● Tasks to complete:
- 1) In the personal introduction below, what birth defect does Jenny say she was born with?
- 2) Carry on Jenny's personal introduction below, starting after its last sentence.

● Extracted text:
━━━━━━━━━━━━━━━━

WHO AM I?

Two photos of Jenny, a white woman, sitting on a sofa smiling. In one image she is wearing a black tshirt with white text that reads "Not to be dramatic but I made it out of bed". In the other she is wearing a white tshirt with black text that reads "aiming for balance, kinda".

Hi! I'm Jenny, a graphic designer and disability advocate from Scotland.

I was one of those "complex cases", labelled a mystery by medical professionals for quite some years. Now I know better. I'm Autistic, and I suffer from M.E - otherwise known as Myalgic Encephalomyelitis. I was born with the birth defect known as Gastroschisis, and as a result now also live with Short Bowel Syndrome, chronic internal bleeding, and Iron Deficiency Anaemia.

At 16 I found myself in and out of hospital almost weekly, something that would continue throughout my remaining teen years. I couldn't relate to my peers anymore, and suddenly found myself in this new medical space. The thing is I couldn't relate to anyone there either. I was always the youngest person in the waiting room by several decades, and it became abundantly clear that nothing there was aimed at me.

 

From the posters on the wall, to the leaflets on the tables, to the websites I was directed to. It was all so boring. Or daunting. Where was the information about living with illness, not just curing it? Where were the young people? Why did no one think to mention disability to me? Why's there so much grey? Where's the colour? Where's the LIFE?

━━━━━━━━━━━━━━━━

● Information given:
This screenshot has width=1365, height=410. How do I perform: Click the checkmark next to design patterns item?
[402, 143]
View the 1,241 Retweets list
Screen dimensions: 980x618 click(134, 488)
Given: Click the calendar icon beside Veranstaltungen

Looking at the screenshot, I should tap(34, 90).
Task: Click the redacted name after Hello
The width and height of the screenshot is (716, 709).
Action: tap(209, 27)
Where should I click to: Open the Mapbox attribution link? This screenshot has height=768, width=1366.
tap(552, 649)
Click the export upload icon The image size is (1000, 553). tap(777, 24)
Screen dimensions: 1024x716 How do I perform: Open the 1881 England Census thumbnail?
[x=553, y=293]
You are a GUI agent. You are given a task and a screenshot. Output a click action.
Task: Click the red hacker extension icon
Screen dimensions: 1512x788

━━━━━━━━━━━━━━━━

● Results for the exercise:
- 1) Gastroschisis

- 2)
Now in my late-twenties, with marketing and design degrees under my belt, I want to help make sure no one feels like they're dealing with health issues alone. With a blog read in over 90 different countries, translated into over 50 languages, and a social media following of over 27k, I'm trying to help get the word out:

Chronic illness and disability can look like anything, happen to anyone, and everyone deserves to feel supported.

As a graphic designer I use a mix of text and visuals to translate how life with illness feels, particularly when it happens to you when you're young. I think there needs to be much more information out there about health and ill health presented in a friendly and approachable manner. It's not about downplaying the hard parts (trust me, I'm real honest about those). It's about ensuring disabled people are spoken to and treated like real, complex, and equal human beings.

 

I'm committed to challenging the public perceptions of disability, sparking complex conversations and pushing for action.

 

Welcome to "This Thing They Call Recovery".

WHAT DOES THIS THING MEAN TO OTHERS?

As a freelance designer I've worked with individuals, brands and charities based both in the UK and overseas. I've created product collaborations with brands, raised over £10,000 for charity, and launched my own range of merchandise that's purchased worldwide. 
 
The interactions and conversations I have with people every day fuel my passion to keep driving things forward. I get some lovely feedback from fellow disabled people and their loved ones telling me how much they appreciate the work I'm putting out. I truly believe work like this is necessary and I'm more than happy to fill what I feel is a bit of a gap.